Hang on, there's a noose vacancy

THE 15 convicted killers and armed robbers languishing on Swaziland's Death Row could be forgiven for getting a touch complacent about their appeals. It is 15 years since the country last carried out an execution.

But there is bad news, boys. Chief Maweni Simelane, the chief justice minister, has advertised in the local press for a "brave young man who has what it takes" to become the country's new hangman.

The official line is that if a country has a death sentence then, theoretically, it must have someone prepared to hang 'em high. But the development is a little ominous since Swaziland has managed perfectly well without an executioner since the mid 1980s when the then hangman - a South African - apparently threw in the towel, bored beyond endurance by several nooseless years.

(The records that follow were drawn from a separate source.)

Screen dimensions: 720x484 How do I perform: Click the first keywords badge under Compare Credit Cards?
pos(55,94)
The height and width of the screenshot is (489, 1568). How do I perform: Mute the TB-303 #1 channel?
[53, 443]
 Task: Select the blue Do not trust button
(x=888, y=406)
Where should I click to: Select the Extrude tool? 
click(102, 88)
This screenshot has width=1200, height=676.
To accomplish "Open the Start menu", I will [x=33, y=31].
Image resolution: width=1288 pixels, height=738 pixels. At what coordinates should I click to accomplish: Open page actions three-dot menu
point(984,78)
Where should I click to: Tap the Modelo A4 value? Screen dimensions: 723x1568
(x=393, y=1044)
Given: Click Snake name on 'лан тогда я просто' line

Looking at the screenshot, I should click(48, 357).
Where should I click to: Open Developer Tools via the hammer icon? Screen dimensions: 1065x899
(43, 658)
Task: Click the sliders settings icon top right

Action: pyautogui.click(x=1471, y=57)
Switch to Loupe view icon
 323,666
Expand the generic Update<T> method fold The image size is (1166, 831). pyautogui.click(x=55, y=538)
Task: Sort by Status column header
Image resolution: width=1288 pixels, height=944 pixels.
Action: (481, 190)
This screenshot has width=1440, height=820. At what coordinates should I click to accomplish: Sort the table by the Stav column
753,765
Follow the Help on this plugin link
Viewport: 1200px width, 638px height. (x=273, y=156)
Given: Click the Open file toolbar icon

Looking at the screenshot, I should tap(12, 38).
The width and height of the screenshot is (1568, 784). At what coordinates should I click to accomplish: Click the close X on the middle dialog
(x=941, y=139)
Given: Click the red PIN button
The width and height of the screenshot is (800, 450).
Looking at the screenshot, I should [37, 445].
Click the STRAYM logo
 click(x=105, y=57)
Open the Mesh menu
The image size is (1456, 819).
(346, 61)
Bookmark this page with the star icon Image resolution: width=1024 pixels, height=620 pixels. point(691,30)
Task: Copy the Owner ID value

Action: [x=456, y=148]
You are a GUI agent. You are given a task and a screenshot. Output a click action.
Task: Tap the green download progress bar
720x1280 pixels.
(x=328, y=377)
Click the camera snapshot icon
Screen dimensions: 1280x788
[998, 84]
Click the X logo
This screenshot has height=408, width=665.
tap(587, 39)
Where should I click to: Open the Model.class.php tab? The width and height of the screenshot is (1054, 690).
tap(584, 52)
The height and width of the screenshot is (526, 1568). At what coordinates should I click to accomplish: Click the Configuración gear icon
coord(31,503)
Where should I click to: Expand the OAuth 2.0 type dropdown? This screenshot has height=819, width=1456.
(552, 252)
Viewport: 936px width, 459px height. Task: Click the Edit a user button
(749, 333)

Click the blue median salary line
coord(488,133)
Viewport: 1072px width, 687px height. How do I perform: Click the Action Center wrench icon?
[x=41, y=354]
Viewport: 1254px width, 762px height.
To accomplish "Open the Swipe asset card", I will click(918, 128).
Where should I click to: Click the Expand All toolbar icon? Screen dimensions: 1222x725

What has prompted the justice minister's quest for a hangman is unclear. He may be firing a warning shot over the heads of perpetrators or perhaps spearheading a right-wing campaign to persuade King Sobhuza II to get tougher on criminals. Since he came to power in 1986 at the age of 18 the king, who has final say on whether an execution can be carried out, has never sanctioned one.

Chief Simelane claims that the issue has been forced because of a sudden increase in the number of death sentences being handed down by courts.

"We've never actually officially dropped the practice [hanging] but no criminals were sentenced to death by out courts since the hangman ran off," Chief Simelane said. "It is just recently that the court have started imposing the death sentence again."